Work to be completed = Scan the data for lines with "dropdown" and report the count by itself.

================================

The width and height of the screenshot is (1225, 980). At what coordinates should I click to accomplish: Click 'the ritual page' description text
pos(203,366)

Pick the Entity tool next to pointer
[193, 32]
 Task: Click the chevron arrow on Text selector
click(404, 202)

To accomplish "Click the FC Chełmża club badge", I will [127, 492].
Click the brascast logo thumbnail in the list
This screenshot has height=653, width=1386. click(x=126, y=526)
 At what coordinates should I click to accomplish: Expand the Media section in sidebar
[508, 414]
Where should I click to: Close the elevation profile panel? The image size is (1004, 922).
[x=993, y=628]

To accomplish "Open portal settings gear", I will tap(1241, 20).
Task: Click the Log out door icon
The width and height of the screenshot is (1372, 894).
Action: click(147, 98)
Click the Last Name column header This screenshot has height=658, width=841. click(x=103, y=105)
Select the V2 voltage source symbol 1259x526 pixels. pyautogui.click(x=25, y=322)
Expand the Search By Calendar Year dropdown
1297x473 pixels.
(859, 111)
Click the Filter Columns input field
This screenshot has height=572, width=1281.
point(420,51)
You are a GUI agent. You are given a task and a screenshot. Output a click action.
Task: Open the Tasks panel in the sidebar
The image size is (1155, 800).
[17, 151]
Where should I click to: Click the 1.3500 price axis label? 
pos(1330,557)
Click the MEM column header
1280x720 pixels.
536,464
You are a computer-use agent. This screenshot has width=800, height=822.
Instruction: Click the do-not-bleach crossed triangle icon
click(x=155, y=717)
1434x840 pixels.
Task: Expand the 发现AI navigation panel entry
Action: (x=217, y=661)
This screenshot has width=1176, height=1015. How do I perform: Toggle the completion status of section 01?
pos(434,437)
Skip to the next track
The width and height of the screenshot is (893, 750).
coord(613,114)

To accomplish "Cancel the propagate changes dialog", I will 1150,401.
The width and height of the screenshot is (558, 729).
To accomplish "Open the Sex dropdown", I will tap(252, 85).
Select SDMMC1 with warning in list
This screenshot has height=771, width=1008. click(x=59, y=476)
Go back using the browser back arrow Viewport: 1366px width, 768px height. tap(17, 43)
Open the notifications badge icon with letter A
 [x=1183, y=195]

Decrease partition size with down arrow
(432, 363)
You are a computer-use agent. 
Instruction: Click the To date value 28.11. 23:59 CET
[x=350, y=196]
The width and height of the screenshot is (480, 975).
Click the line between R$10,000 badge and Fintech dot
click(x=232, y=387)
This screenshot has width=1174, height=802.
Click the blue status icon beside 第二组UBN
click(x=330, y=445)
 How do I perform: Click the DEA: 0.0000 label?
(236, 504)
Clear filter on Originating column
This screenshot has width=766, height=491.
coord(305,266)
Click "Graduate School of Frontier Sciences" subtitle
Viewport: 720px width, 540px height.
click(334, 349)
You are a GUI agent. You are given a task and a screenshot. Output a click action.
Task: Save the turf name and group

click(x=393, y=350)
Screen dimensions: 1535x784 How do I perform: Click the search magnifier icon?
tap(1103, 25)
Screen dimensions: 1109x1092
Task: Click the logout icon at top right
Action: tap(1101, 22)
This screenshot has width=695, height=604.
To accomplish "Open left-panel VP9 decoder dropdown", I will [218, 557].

================================

Exercise result = 3